L’hypothèse basse n’a pas davantage de succès, la ministre refusant dans son monologue autosatisfait sur le crû 2005 des « nouveaux » statuts, la seule ouverture qu’attendent les militaires : Leur adhésion à un organisme de défense de leurs droits professionnels et sociaux. On répond pour eux qu’ils n’en veulent pas.

La digression fut donc à l’honneur dans ce show, il fallait bien dire quelque chose. On passera ainsi de la disparition de la position statutaire de retraite (mais pas de la 2ème Section des Généraux), aux grades dans la Marine (hautement important !), puis à l’interdiction d’adhérer à un parti politique à l’inverse de ce que pratiquent allègrement les chefs eux-mêmes, chef des armées, ministre de la défense et cabinet, ainsi que généraux qui se doivent d’être au plus tôt de fins barreurs (à l’époque où la société globale se dispense d’aller aux urnes, on voit mal les militaires s’agiter pour élargir leurs droits en la… matière). S’ensuit un petit détour sémantique vers le congé de longue maladie et le congé de longue durée pour maladie afin de tester les résistances à l’heure de la sieste. Un assouplissement concernant les civilités…du conjoint est présenté comme une merveille de modernité. Vint une pensée supplémentaire pour l’Adefdromil, par la réaffirmation de l’interdiction d’adhérer à un groupement professionnel, immédiatement diabolisé en syndicat.

Enfin, pour rendre les militaires responsables de ce désastre il est soigneusement indiqué que le CSFM a été consulté tout au long des différentes étapes de la rédaction du projet. La belle affaire quand on connaît sa liberté de parole ! Certes le CSFM a siégé, comme dans un salon siège une potiche : pour faire bien, sans être entendue. Ce CSFM bien docile sera donc reconduit comme seul organe de concertation. Les raisons de son succès sont connues : tirage au sort de membres non volontaires, donc n’ayant aucune culture juridique, avec mise en péril de leur carrière si les questions utiles sont posées.

L’ultime digression lors de cette audition portant sur le SGM fut… la situation en Côte d’Ivoire (?).

Cette situation fut rapportée comme étant fragile et préoccupante, nécessitant une vigilance extrême face à la provocation. On s’en doutait un peu.

Mais rien sur cette diplomatie dont l’hésitation entre Gbagbo, les « forces nouvelles » et les « Jeunes patriotes » n’a pu offrir de mandat approprié à la force militaire sur laquelle elle s’appuie, au point de lui faire oublier ses classiques, telle l’absence de vérification de l’armement des avions au décollage.

Que l’on préfère prendre le risque de déplaire à neuf familles françaises en deuil plutôt qu’aux tenants ivoiriens de l’option militaire, après tout cela fait partie des spécificités de notre armée. Mais refuser la Légion d’Honneur à certaines de ces victimes, alors qu’un policier tombé du toit ou un cuisinier belge mort au fourneau la reçoivent, cela montre que le militaire au combat est, comme dans la cité, un sous-citoyen. C’est d’ailleurs pour bien en convaincre les survivants que les rémunérations en OPEX baissent régulièrement.

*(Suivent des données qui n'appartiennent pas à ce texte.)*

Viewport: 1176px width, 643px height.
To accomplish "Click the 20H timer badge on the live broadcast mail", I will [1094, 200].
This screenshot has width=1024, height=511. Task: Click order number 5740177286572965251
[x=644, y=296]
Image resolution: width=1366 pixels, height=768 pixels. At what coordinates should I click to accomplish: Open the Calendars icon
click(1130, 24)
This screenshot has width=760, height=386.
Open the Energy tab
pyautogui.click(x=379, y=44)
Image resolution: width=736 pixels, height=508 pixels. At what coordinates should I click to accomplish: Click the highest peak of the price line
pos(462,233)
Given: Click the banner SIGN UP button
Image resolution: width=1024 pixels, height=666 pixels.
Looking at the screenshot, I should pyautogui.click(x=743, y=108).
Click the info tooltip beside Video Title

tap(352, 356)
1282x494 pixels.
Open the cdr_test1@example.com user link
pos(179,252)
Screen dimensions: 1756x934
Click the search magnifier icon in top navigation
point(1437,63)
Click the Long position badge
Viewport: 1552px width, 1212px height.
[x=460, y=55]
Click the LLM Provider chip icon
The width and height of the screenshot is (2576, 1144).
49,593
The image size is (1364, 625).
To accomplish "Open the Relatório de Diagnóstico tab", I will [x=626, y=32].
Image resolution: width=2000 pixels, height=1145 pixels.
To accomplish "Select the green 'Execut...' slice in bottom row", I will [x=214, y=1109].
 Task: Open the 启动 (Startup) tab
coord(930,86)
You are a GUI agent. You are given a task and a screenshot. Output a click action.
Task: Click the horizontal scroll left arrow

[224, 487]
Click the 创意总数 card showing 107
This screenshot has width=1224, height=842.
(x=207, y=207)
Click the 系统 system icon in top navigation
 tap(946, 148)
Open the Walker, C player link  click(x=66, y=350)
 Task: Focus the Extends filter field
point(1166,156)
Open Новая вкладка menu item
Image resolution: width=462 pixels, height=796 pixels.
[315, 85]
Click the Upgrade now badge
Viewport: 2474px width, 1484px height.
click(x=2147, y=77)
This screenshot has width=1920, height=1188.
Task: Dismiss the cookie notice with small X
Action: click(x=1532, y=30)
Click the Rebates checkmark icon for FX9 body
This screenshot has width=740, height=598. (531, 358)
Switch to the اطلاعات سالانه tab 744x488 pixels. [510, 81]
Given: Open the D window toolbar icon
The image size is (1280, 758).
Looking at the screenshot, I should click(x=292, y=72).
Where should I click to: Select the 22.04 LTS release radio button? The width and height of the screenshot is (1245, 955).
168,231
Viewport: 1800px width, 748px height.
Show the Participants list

Si les Parlementaires ne réagissent pas à l’interdiction faite aux militaires d’accéder par le dialogue social à la défense de leur condition, comme il l’est accordé au moindre travailleur de tout grand Corps d’Etat, comme le prévoient notre Constitution, la résolution 1512 de l’Assemblée parlementaire du Conseil de l’Europe et l’article 11 de la Convention européenne, il est sûr qu’il ne faudra pas attendre trente deux ans pour regretter que la cuvée SGM 2005 ait, la fois de trop, confondu statu quo avec statut.